--- START ---

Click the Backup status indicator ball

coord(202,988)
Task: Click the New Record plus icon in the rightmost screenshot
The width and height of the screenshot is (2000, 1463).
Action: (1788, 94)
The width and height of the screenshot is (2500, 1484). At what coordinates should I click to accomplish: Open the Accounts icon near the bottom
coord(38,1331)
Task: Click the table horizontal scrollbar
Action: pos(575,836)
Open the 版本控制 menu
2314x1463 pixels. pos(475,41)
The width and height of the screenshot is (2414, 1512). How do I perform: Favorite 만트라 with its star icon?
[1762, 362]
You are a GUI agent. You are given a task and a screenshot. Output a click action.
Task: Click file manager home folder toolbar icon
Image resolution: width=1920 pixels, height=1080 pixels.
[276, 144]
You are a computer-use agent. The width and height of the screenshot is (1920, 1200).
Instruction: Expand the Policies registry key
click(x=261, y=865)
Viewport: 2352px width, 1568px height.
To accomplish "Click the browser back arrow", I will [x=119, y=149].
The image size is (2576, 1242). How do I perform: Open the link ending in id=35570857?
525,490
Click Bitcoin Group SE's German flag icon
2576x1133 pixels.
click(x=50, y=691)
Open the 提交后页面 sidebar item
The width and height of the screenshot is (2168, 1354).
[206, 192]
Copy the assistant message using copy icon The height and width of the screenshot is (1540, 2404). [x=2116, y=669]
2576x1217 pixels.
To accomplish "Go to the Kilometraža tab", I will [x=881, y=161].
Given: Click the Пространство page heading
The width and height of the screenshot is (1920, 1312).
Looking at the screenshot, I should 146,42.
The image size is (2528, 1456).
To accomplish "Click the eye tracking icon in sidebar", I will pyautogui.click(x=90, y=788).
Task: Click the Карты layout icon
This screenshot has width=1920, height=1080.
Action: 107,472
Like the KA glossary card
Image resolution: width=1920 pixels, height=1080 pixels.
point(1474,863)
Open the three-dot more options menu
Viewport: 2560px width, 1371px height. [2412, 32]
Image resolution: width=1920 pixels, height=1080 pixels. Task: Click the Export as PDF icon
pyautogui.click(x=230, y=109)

--- END ---

Work to complete:
In full and without deviation, reproduce the entries above.

Task result:
Click the Backup status indicator ball

coord(202,988)
Task: Click the New Record plus icon in the rightmost screenshot
The width and height of the screenshot is (2000, 1463).
Action: (1788, 94)
The width and height of the screenshot is (2500, 1484). At what coordinates should I click to accomplish: Open the Accounts icon near the bottom
coord(38,1331)
Task: Click the table horizontal scrollbar
Action: pos(575,836)
Open the 版本控制 menu
2314x1463 pixels. pos(475,41)
The width and height of the screenshot is (2414, 1512). How do I perform: Favorite 만트라 with its star icon?
[1762, 362]
You are a GUI agent. You are given a task and a screenshot. Output a click action.
Task: Click file manager home folder toolbar icon
Image resolution: width=1920 pixels, height=1080 pixels.
[276, 144]
You are a computer-use agent. The width and height of the screenshot is (1920, 1200).
Instruction: Expand the Policies registry key
click(x=261, y=865)
Viewport: 2352px width, 1568px height.
To accomplish "Click the browser back arrow", I will [x=119, y=149].
The image size is (2576, 1242). How do I perform: Open the link ending in id=35570857?
525,490
Click Bitcoin Group SE's German flag icon
2576x1133 pixels.
click(x=50, y=691)
Open the 提交后页面 sidebar item
The width and height of the screenshot is (2168, 1354).
[206, 192]
Copy the assistant message using copy icon The height and width of the screenshot is (1540, 2404). [x=2116, y=669]
2576x1217 pixels.
To accomplish "Go to the Kilometraža tab", I will [x=881, y=161].
Given: Click the Пространство page heading
The width and height of the screenshot is (1920, 1312).
Looking at the screenshot, I should 146,42.
The image size is (2528, 1456).
To accomplish "Click the eye tracking icon in sidebar", I will pyautogui.click(x=90, y=788).
Task: Click the Карты layout icon
This screenshot has width=1920, height=1080.
Action: 107,472
Like the KA glossary card
Image resolution: width=1920 pixels, height=1080 pixels.
point(1474,863)
Open the three-dot more options menu
Viewport: 2560px width, 1371px height. [2412, 32]
Image resolution: width=1920 pixels, height=1080 pixels. Task: Click the Export as PDF icon
pyautogui.click(x=230, y=109)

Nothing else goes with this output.